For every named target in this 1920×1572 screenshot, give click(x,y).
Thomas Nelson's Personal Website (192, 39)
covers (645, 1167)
==
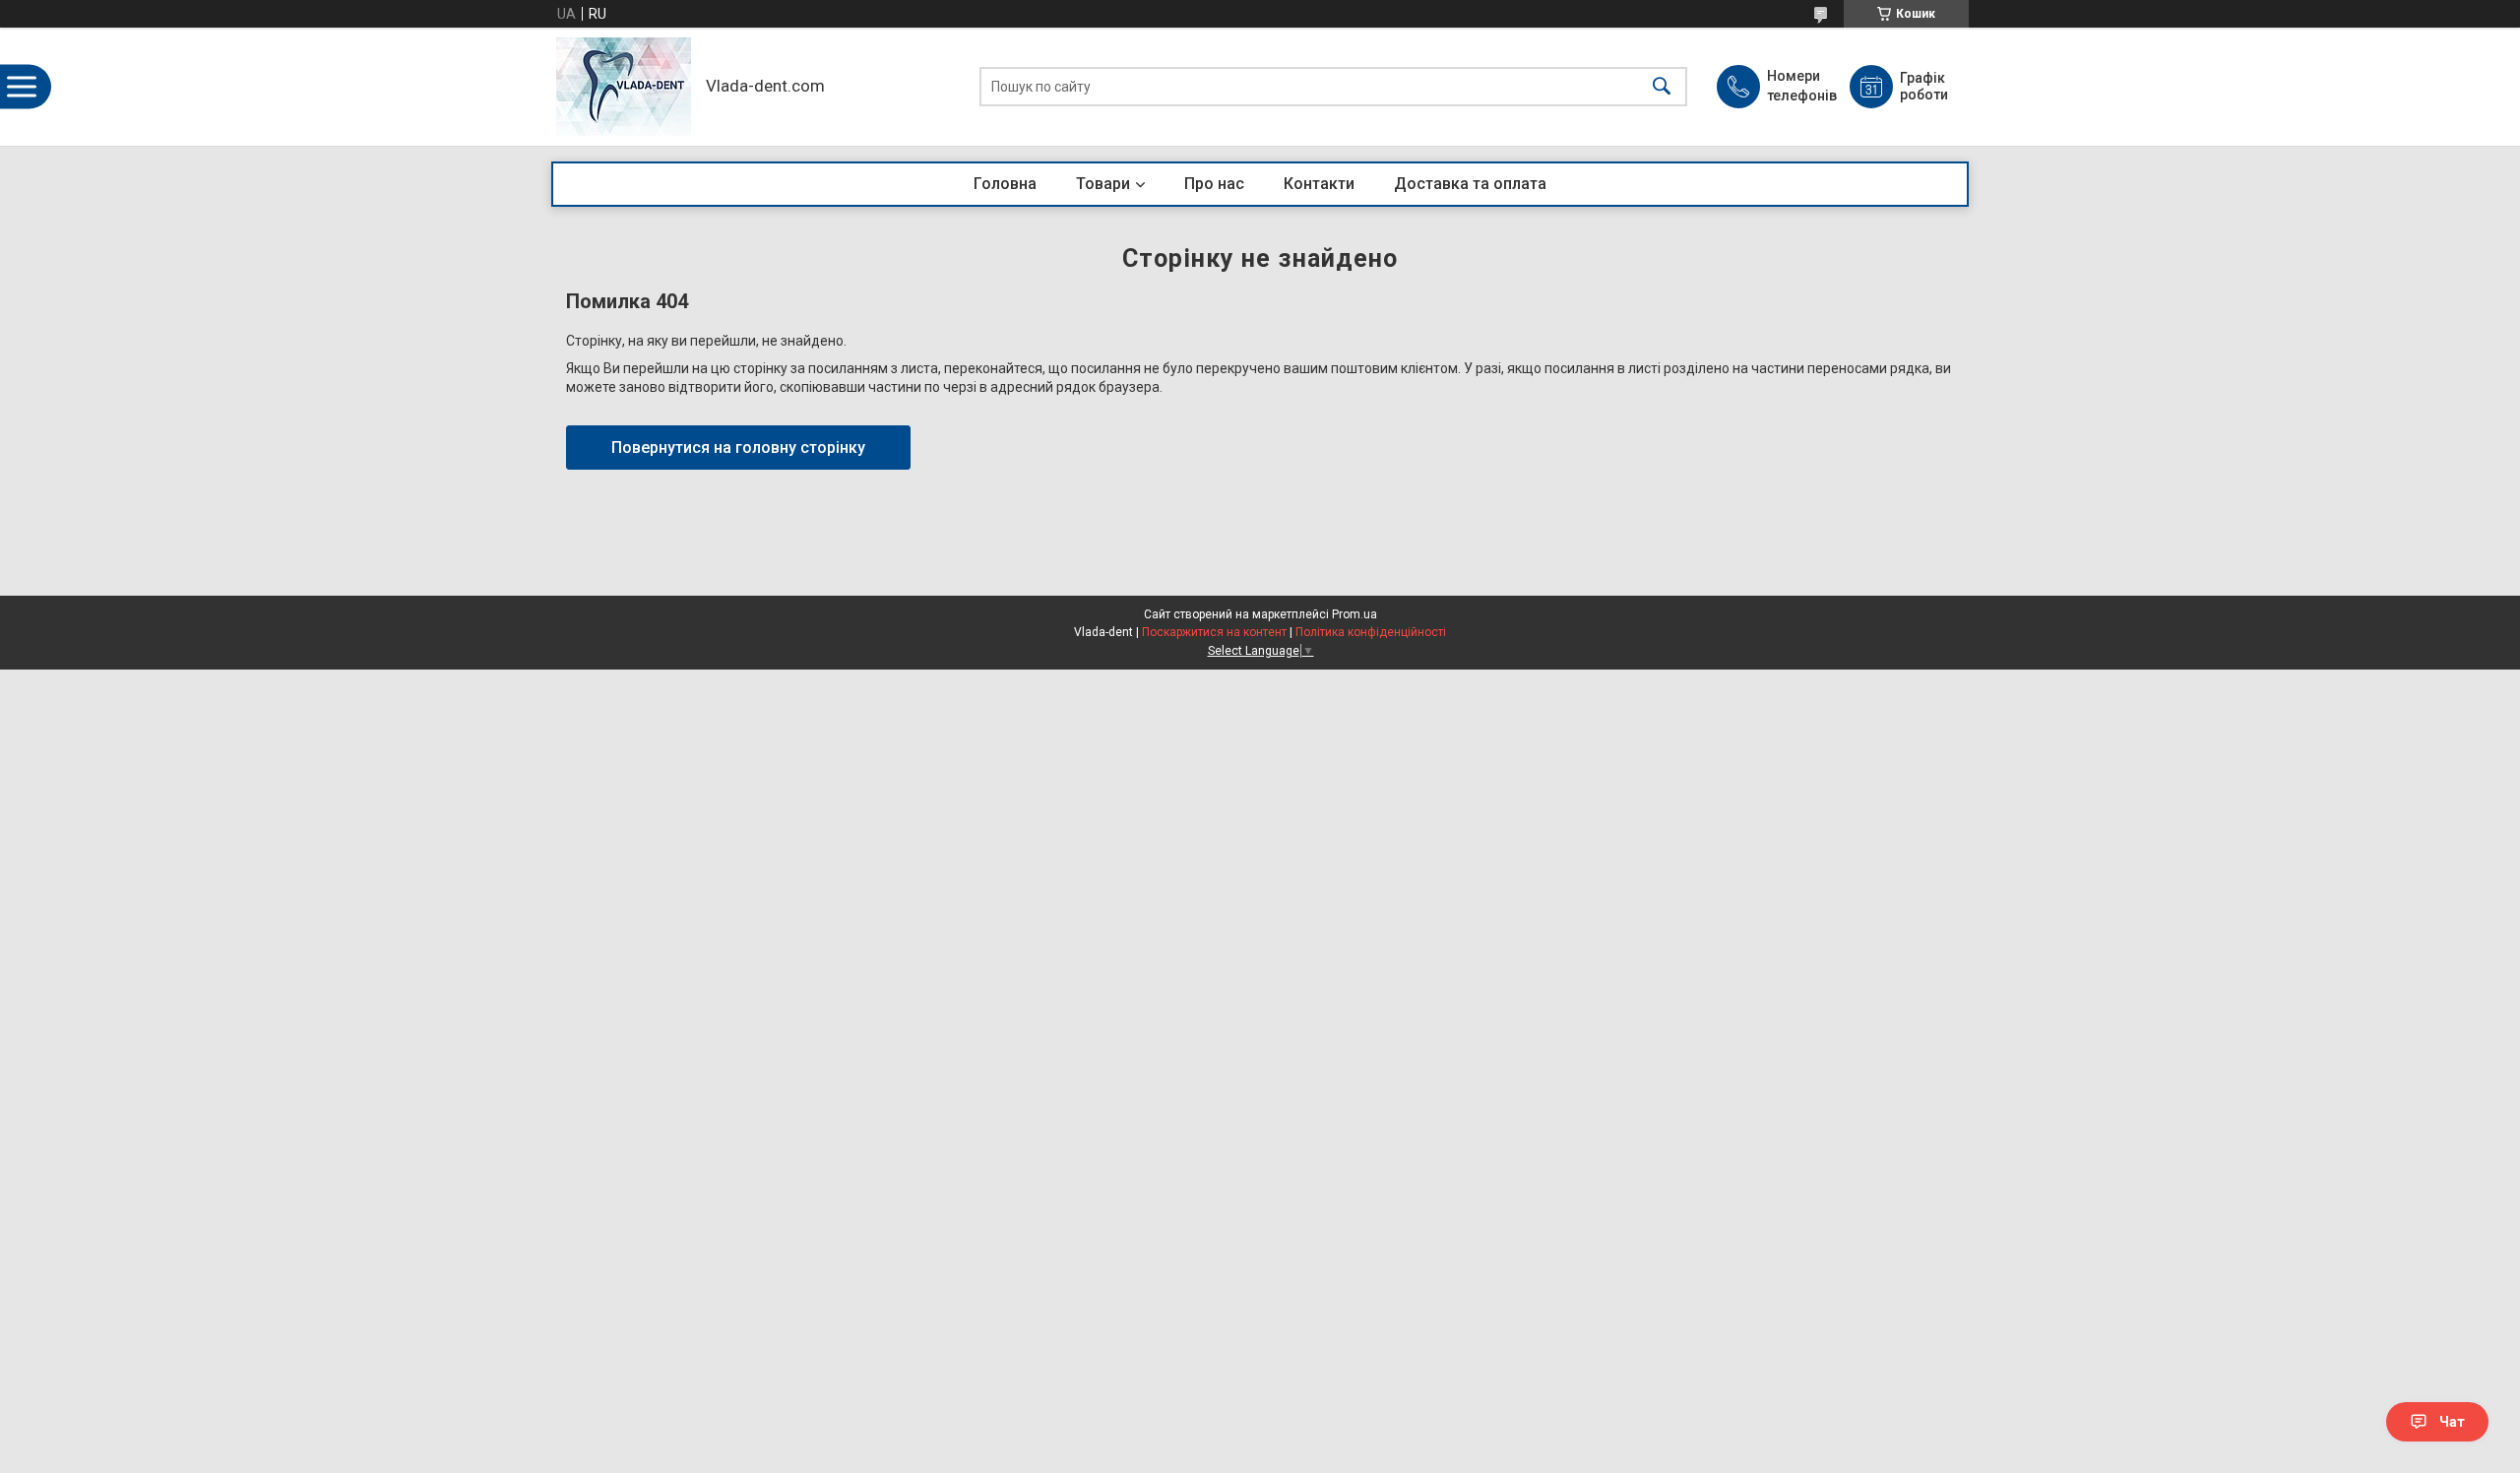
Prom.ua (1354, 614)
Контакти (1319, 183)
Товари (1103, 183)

ABOUT THIS TASK:
From the material above, retype precisely the lines between the line holding "For every named" and the line holding "covers (645, 1167)", inclusive, and nothing beyond them.

OUTPUT OF THE EXERCISE:
For every named target in this 1920×1572 screenshot, give click(x,y).
Thomas Nelson's Personal Website (192, 39)
covers (645, 1167)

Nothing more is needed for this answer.